### Exercise requirements
Please copy out the records below exactly as they appear, line for line.

### Data provided
········
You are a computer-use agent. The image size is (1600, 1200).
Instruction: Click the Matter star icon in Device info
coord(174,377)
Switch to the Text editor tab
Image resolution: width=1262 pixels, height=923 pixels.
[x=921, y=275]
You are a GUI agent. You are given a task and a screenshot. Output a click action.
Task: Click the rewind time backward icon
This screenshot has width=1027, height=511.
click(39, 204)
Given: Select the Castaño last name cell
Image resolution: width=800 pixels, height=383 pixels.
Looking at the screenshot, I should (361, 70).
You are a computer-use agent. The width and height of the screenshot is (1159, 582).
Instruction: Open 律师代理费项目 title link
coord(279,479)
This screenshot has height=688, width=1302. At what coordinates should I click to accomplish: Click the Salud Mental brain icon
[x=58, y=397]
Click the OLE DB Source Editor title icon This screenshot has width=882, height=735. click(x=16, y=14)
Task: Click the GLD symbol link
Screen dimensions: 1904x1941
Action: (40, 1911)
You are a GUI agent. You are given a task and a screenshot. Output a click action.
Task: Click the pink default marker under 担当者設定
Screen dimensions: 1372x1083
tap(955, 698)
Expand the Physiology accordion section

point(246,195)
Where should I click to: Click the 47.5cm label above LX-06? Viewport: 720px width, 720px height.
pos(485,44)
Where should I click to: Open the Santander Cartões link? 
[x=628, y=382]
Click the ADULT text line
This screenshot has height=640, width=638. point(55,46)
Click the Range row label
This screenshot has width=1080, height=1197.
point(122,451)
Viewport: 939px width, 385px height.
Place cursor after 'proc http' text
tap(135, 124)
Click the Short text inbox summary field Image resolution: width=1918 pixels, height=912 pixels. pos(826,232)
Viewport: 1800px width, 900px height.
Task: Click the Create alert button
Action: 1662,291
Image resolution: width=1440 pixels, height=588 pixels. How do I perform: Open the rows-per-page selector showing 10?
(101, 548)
········
### Answer to this task
You are a computer-use agent. The image size is (1600, 1200).
Instruction: Click the Matter star icon in Device info
coord(174,377)
Switch to the Text editor tab
Image resolution: width=1262 pixels, height=923 pixels.
[x=921, y=275]
You are a GUI agent. You are given a task and a screenshot. Output a click action.
Task: Click the rewind time backward icon
This screenshot has width=1027, height=511.
click(39, 204)
Given: Select the Castaño last name cell
Image resolution: width=800 pixels, height=383 pixels.
Looking at the screenshot, I should (361, 70).
You are a computer-use agent. The width and height of the screenshot is (1159, 582).
Instruction: Open 律师代理费项目 title link
coord(279,479)
This screenshot has height=688, width=1302. At what coordinates should I click to accomplish: Click the Salud Mental brain icon
[x=58, y=397]
Click the OLE DB Source Editor title icon This screenshot has width=882, height=735. click(x=16, y=14)
Task: Click the GLD symbol link
Screen dimensions: 1904x1941
Action: (40, 1911)
You are a GUI agent. You are given a task and a screenshot. Output a click action.
Task: Click the pink default marker under 担当者設定
Screen dimensions: 1372x1083
tap(955, 698)
Expand the Physiology accordion section

point(246,195)
Where should I click to: Click the 47.5cm label above LX-06? Viewport: 720px width, 720px height.
pos(485,44)
Where should I click to: Open the Santander Cartões link? 
[x=628, y=382]
Click the ADULT text line
This screenshot has height=640, width=638. point(55,46)
Click the Range row label
This screenshot has width=1080, height=1197.
point(122,451)
Viewport: 939px width, 385px height.
Place cursor after 'proc http' text
tap(135, 124)
Click the Short text inbox summary field Image resolution: width=1918 pixels, height=912 pixels. pos(826,232)
Viewport: 1800px width, 900px height.
Task: Click the Create alert button
Action: 1662,291
Image resolution: width=1440 pixels, height=588 pixels. How do I perform: Open the rows-per-page selector showing 10?
(101, 548)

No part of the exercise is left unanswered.